An open rotor necessitates a relatively secure access for safety reasons, as the rotors are a lethal risk to careless bystanders. That means marked off, and enforced vacancy of, landing areas. That means dedicated landing zones - helipads/heliports.
The ducted fan designs, at least the few I've seen on various documentaries, being more car sized and shaped, and presenting a much lower threat risk, won't need the dedicated stand; they're not the same level of risk, nor the same level of needed infrastructure to mitigate that risk.
Uber's shown design is comparable to a double-wide or triple-wide load - not going to be safe downtown, even if the landing stand is present. It's not a V-22, but it's still more than 8m wide - and that's assuming a 1.5m cockpit width - plus the rotor extension.
Ehang's is about 1.2 lanes wide - looks like about 4 x 5m (roughly 13' x 16') - still oversized - but reasonable for being able to land pretty much anywhere that traffic will yield, including most private driveways and many downtown plazas and parking lots - but the open rotor design is a safety hazard.
Take Ehang's, bring the rotors closer abeam, and put them in nacelles. Then you have a device which, while generating a good blast of wind, is reasonably safe to have in traffic for short periods.
Or, with a bit more of a mass-hit, have them swing-out for flight mode, in for landing amidst traffic in a parking spot.
Putting Uber's, even with the rotors ducted or in a nacelle, downtown is just going to be tight. It's going to need a dedicated pad, due to blocking 3-4 lanes worth.
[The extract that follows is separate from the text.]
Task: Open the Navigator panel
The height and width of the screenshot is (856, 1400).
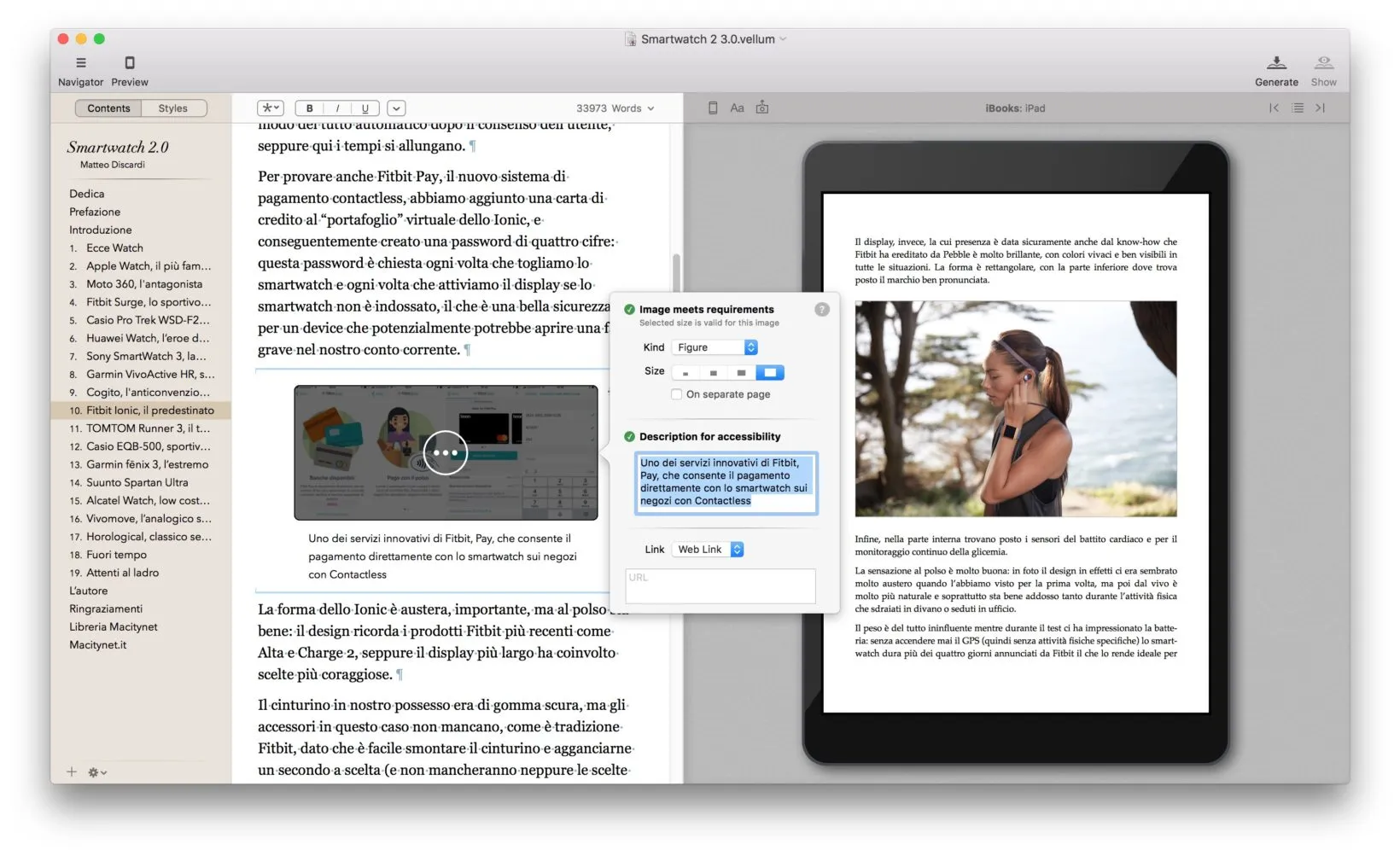Action: tap(80, 68)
You're right to a point - in that the Uber design will require a pad, even with safety-increases from enclosing the props - simply because the form-factor is wrong for the environment
and the task. It won't be "Air travel at push button" - it will be "Make appointment for departure in an hour from pad X, and schedule me a driver to get to the pad."
Meanwhile, beasts more like the Ehang can, and will, be able to negotiate the downtown districts, and, once the rotors aren't exposed, can be reasonably allowed to land in extant parking places. In areas with major plant overhang, you'll need a little infrastructure to make use of the intersection to get under the trees... but you won't need the dedicated landing space.
Once you have the downtown connection to the wealthy burbs, you're in like Flynn. In Anchorage, that's 5-20 km. Geneva Woods and Roger's Park are about 5 km from downtown. Sand Lake and Jewel Lake both have some wealthy neighborhoods, and are 10-15km out from downtown. Bayshore (stupidly expensive) and the Hillside (insanely expensive - almost LA levels) are about 20 km out.
Corvallis lacks any visible "wealthy burbs" - but has some surprisingly well-heeled college students (thanks, OSU; can we get the *'s off the *ing roads?), and being able to hop around the Corvallis area is going to be a status symbol for the wealthier students.
Uber's design won't work well in either the Corvallis/Albany area nor in Anchorage. Nor in Portland - Portlanders love their tree shaded neighborhoods. Seattle/Tacoma also has many tree-lined neighborhoods - the wealthier, the more likely...
As for Detroit... note I said detroit-metro. dozens of cities across a six-county area in search of a common identity. Still a huge conurbation, even if City-of-Detroit (0.6 M people) is the land of urban homesteading. Still, the overall area is "thriving"... and 4.3 million people. And much of the metro area is rolling waves of suburb.
https://patch.com/michigan/rochester/detroit-population-continues-decline-metro-area-still-strong (webpage article)
For fairness, I have kinfolk and friends in the Detroit Metro area. And that's not counting Windsor, Ontario, south across the water.
I've seen LA, San Francisco, and San Diego - and yeah, lots of wires in some neighborhoods - but the wealthy ones don't tend to have a lot on street. Flying over LA rather than driving through it has been a stated dream of several wealthy (including some notably eccentric) celebrities. Not all of hollywood has a love affair with cars like Mr. Leno does.
Now, some urbanizations of low density will be perfect for the smaller "hail a drone" - teens in the outlying areas of, oh, say, Wasilla, Kenai/Soldotna (Alaska), Alsea, Adair, and Lebanon (Oregon), many places on the Hawaiian Islands (except Oahu... NAS/NSY Pearl Harbor and MCAS Kaneohe will create blockout zones for national security... but drone tours of Oahu are likely going to be all the rage - Helo-tours already are a common touristy thing.)